Australia Post denies everything. They say the fourth worker has gone back to the distribution centre to assist with increasing demand in the sorting and packing areas, but this is not accounted for anywhere in the supporting documentation or the new regulations themselves. They are simply gone. Assassination by omission. And with them, poof, one quarter of the workforce is gone too.

The Minister himself, Paul Fletcher, also gave evidence to the Committe saying that the increased parcel demand will be handled by a reallocation from letter-only posties to aiding in the delivery of parcels. (The delivery of letters, not just parcels, increased during the same time period by the way. This is a whole other point of contention.) The problem, as pointed out in a dissenting report by the Labor senators on the Committee, is that letter-only posties DO NOT EXIST and never have. The Committee, however, was satisfied with this explanation. The mind boggles.

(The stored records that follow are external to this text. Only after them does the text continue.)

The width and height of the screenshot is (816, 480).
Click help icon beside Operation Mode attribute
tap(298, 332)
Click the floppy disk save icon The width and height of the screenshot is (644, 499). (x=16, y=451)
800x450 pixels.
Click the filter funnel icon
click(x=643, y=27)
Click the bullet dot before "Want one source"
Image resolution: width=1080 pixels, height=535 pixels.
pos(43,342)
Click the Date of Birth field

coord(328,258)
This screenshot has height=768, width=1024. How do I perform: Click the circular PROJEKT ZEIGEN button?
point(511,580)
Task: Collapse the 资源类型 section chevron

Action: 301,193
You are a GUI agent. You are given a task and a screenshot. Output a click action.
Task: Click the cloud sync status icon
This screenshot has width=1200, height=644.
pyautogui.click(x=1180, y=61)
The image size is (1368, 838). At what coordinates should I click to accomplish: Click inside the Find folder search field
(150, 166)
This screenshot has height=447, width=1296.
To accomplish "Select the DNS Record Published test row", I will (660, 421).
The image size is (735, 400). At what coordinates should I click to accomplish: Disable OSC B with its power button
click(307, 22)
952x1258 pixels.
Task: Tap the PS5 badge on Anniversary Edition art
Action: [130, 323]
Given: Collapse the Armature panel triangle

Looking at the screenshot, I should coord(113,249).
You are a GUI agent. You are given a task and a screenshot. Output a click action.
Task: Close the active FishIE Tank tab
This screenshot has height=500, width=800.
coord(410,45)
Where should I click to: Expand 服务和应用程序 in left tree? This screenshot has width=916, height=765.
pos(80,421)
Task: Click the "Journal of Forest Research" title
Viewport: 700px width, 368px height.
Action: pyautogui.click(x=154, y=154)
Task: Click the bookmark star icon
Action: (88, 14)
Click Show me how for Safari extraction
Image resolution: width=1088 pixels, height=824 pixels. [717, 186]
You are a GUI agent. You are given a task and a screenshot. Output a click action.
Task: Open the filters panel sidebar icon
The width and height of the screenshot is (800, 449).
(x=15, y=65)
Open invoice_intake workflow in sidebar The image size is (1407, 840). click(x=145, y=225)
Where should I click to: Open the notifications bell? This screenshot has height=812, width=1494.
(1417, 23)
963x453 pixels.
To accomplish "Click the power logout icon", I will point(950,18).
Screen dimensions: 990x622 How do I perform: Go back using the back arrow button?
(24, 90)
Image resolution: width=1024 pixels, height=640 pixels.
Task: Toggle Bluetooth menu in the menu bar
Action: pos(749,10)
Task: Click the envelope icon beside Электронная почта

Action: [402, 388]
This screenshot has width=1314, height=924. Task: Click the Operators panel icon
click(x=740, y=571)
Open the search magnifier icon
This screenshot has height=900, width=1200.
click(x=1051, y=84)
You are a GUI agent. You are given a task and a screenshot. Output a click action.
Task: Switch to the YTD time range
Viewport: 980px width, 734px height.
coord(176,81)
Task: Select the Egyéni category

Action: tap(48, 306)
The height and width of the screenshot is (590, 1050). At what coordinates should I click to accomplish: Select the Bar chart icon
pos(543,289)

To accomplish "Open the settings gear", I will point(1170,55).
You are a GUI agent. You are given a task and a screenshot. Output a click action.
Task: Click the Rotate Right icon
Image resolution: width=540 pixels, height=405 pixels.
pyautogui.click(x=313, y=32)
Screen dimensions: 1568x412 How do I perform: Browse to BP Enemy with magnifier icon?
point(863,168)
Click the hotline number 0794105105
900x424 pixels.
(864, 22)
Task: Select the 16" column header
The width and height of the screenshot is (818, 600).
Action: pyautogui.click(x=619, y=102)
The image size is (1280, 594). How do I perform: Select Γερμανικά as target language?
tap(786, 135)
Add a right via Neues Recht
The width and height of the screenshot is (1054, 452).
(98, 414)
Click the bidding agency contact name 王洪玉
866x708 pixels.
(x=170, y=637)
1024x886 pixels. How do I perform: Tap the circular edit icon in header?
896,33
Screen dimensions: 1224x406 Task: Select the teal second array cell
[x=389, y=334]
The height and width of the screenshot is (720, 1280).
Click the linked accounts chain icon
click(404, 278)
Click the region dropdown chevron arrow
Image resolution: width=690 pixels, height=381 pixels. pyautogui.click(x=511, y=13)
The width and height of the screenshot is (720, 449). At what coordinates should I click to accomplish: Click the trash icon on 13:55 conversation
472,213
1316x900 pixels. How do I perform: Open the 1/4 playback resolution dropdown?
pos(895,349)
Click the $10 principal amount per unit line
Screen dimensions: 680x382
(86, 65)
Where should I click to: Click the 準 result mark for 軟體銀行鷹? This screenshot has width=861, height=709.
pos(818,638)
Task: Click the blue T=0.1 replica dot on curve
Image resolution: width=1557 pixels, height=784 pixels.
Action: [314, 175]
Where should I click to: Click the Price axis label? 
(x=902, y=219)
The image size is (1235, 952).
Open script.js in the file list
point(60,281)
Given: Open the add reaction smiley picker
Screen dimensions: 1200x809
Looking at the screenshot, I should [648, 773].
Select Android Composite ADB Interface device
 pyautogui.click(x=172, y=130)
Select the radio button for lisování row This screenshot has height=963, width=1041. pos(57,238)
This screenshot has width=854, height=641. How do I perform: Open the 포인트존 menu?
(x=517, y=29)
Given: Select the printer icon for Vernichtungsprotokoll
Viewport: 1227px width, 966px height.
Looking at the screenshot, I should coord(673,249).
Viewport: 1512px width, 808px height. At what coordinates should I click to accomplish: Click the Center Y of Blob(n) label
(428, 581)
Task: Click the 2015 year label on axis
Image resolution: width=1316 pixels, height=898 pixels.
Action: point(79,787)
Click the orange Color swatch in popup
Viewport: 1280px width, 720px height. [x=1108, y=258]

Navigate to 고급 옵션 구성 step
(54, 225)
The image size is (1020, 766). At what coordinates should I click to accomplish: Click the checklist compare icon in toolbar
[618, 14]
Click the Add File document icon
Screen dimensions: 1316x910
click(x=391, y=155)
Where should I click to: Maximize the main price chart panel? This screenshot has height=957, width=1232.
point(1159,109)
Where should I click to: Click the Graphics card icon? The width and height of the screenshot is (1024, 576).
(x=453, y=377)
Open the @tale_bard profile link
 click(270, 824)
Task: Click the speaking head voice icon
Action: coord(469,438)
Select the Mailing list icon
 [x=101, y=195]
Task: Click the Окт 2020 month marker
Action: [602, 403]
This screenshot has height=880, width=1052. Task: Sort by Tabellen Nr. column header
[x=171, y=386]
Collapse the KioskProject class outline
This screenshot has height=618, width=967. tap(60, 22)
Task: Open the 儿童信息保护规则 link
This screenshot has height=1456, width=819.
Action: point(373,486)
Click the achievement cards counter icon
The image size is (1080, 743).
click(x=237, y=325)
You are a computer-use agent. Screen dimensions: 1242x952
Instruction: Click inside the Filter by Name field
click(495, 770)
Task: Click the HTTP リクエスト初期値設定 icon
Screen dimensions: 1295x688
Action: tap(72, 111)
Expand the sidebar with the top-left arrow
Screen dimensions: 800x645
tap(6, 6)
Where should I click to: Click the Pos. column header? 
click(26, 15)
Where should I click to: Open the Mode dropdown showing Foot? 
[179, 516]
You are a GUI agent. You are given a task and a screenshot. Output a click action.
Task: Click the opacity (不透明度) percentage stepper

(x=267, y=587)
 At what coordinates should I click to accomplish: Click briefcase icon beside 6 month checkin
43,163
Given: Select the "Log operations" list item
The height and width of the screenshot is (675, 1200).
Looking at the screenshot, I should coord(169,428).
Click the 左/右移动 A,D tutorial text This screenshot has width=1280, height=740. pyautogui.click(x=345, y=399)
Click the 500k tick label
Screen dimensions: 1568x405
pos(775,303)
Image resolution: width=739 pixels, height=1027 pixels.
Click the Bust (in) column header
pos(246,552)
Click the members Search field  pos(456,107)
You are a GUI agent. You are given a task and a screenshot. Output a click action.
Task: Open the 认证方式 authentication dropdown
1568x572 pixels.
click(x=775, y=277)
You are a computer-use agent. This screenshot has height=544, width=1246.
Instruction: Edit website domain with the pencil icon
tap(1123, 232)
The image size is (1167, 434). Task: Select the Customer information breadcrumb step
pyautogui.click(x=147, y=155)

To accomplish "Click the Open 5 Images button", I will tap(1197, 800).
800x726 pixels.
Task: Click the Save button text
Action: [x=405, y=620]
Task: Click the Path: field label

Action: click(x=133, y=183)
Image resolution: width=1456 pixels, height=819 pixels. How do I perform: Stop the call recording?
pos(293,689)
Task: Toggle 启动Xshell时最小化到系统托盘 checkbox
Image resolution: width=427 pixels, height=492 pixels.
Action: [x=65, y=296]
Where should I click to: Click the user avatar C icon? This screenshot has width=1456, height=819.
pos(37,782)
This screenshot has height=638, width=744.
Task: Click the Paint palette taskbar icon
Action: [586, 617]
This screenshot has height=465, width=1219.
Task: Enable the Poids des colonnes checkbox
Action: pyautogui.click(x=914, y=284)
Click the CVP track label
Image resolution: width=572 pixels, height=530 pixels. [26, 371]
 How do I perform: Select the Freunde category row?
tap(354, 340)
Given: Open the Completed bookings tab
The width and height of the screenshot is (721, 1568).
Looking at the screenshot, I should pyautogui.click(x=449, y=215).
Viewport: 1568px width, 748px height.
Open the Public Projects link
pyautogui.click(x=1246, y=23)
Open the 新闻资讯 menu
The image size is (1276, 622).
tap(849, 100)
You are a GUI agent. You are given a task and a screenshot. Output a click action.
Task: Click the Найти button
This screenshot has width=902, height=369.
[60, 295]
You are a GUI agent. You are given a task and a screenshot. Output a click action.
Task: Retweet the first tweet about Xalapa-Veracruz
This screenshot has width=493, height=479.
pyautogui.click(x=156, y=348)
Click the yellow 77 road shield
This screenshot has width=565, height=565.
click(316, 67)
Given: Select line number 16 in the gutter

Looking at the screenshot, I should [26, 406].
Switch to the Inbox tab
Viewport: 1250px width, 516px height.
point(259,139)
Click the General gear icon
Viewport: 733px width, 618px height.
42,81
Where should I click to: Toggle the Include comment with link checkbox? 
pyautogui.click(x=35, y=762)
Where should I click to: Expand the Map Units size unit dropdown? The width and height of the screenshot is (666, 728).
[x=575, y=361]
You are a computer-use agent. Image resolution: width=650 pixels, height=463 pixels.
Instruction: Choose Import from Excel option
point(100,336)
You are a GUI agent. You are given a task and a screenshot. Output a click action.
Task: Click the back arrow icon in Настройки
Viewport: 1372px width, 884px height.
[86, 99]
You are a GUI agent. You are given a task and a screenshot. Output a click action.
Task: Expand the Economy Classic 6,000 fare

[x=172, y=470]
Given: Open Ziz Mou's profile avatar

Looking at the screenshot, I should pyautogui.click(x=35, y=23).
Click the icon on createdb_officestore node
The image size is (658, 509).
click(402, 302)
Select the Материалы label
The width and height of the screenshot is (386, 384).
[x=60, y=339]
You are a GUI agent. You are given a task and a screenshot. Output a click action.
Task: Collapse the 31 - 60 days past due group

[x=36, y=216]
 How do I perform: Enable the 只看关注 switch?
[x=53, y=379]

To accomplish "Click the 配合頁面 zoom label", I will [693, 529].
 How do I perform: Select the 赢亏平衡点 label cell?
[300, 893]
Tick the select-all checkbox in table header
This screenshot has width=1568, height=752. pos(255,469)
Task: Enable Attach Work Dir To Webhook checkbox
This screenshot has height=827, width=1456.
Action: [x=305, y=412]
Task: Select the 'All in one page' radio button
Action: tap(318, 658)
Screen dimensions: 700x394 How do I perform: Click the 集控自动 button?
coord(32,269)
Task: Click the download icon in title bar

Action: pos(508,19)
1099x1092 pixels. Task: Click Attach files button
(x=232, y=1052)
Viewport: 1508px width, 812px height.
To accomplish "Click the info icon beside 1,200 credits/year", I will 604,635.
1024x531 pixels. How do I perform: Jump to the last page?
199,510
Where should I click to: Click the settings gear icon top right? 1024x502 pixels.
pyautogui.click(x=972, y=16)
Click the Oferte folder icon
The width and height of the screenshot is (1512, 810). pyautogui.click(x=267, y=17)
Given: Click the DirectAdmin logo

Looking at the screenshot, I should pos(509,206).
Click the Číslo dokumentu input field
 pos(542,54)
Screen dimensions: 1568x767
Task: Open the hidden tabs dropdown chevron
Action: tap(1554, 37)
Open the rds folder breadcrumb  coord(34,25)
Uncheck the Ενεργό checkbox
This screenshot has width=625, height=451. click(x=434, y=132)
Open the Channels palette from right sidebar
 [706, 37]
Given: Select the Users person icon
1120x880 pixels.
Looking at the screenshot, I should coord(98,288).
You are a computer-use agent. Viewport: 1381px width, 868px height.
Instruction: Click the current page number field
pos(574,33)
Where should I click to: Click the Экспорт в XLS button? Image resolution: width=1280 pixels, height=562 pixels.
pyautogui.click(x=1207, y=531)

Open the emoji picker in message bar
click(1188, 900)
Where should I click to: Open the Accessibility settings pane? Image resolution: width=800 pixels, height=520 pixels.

The split in reality has caused three separate reports to be released by the Committee: one endorsed by the Liberal chair of the group, and two dissenting reports by Labor and the Greens, respectively.

In the chaos, the CWU's submission makes a lot of sense. Their position is simply that the changes are unsustainable. Forgetting hypothetical workers for a moment, the experience of the very real workers carrying out the deliveries is that the new structure is dangerous and unfair.

The survey that circulated around the distribution centres was just to find the size and depth of the problem. When its findings were dismissed, the union escalated its efforts. Now, a petition signed by posties has been presented to the Government and the management of Australia Post saying that the changes have been a failure and cannot be permitted to continue. The Acting CEO Rodney Boys, however, dismissed this overwhelming vote of no confidence in the changes. He painted the workers as a minority (they're not) in some out-of-the-way part of Victoria (that part being Melbourne). Boys, then claimed that postal workers actually supported the changes, but seemingly has no evidence to back this claim. The Government did not press him further. Once again, it seems as if they exist in a parallel reality.

With the worst of the pandemic (hopefully) behind us due to vaccinations being rolled out and cases remaining low, some kind of normalcy is returning to our lives. Football season is starting next week. The pubs are open. But is the genie out of the bottle in industries that were upended in 2020?

The temporary Regulations are in place until June 30 of this year, but beyond that it remains to be seen whether the reality experienced by overworked postal employees will be accepted by Australia Post and the Liberal Party. We are truly through the looking glass here.